Conditions are where IAM becomes powerful.

Useful patterns:

  • Require MFA for sensitive actions
  • Restrict access to specific VPC endpoints
  • Allow access only when tags match
  • Limit role assumption by source account or external ID

Example:

json{
  "Effect": "Allow",
  "Action": "s3:GetObject",
  "Resource": "arn:aws:s3:::reports/*",
  "Condition": {
    "StringEquals": {
      "aws:PrincipalTag/team": "analytics"
    }
  }
}

This is how attribute-based access control (ABAC) usually starts.


Common Production Patterns

EC2 / ECS / Lambda Accessing AWS APIs

Attach a role to the workload. Never hardcode access keys in config files.

Cross-Account Access

Create a role in Account B that trusts Account A, then let Account A assume it.

GitHub Actions Deploying to AWS

Use OIDC federation instead of storing long-lived AWS secrets in GitHub.

S3 Uploads from Browser

Give the backend permission to create a pre-signed URL, not blanket bucket credentials to the browser.


Failure Modes to Watch

  • Overusing Resource: "*" for convenience
  • Mixing trust policy and permission policy concepts
  • Forgetting explicit denies from SCPs or bucket policies
  • Using users with permanent keys for workloads
  • Not rotating away from shared admin roles
  • Debugging by attaching AdministratorAccess and forgetting to remove it

Interview Answers

How do you design least privilege in AWS?

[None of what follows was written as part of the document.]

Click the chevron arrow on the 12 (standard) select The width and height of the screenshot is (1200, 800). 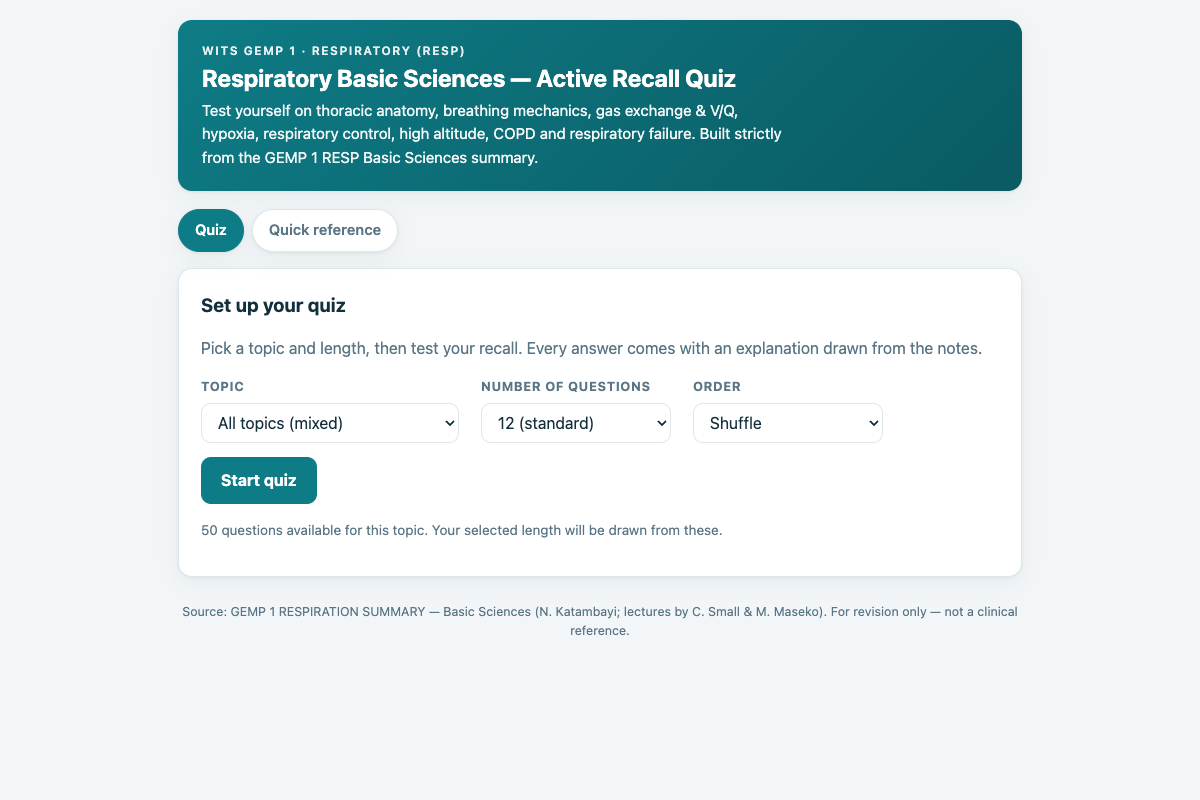point(661,423)
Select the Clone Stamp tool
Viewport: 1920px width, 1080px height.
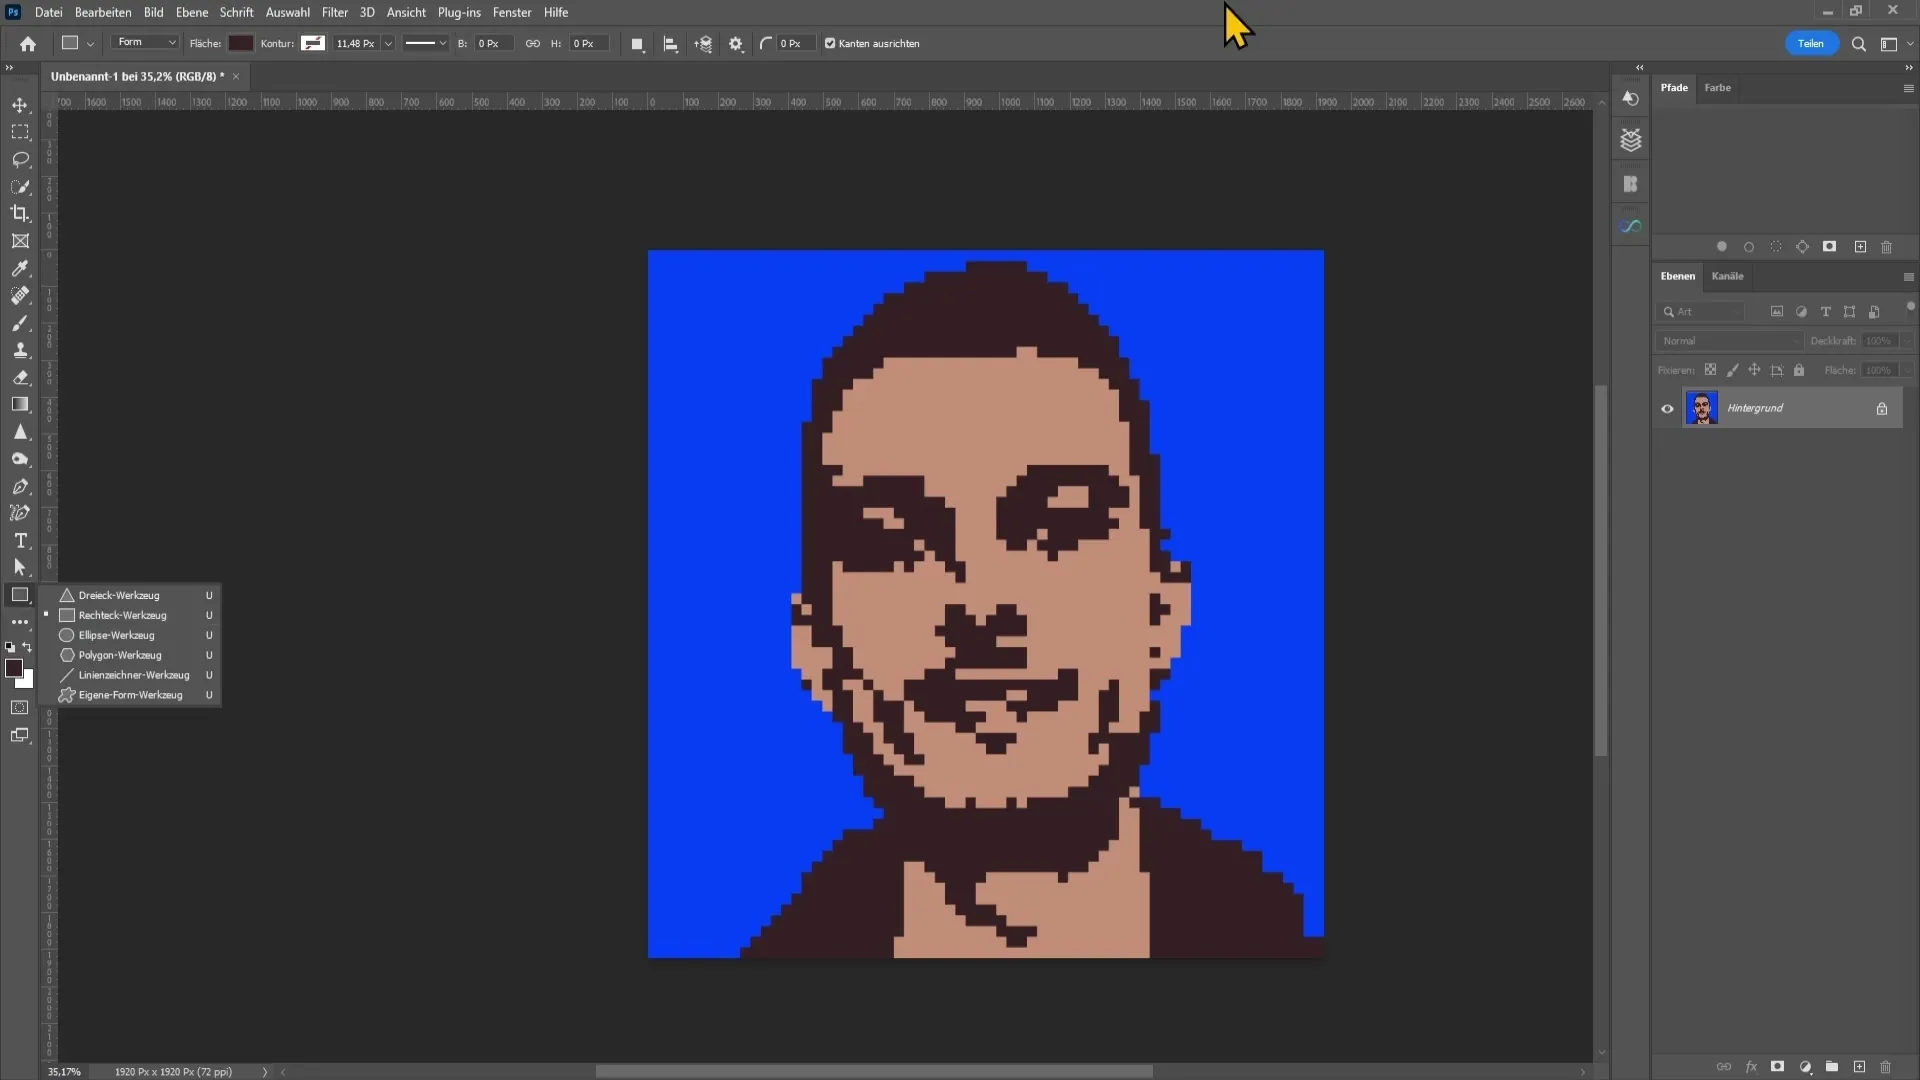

Start from roles, not users. Grant the smallest resource scope possible, add conditions where useful, and use boundaries or SCPs for blast-radius control.

Why use roles instead of access keys?

Roles issue short-lived credentials automatically, reduce secret sprawl, rotate by default, and integrate cleanly with EC2, ECS, Lambda, and federation.

What wins when policies conflict?

Explicit deny always wins. Otherwise, some explicit allow must match for access to succeed.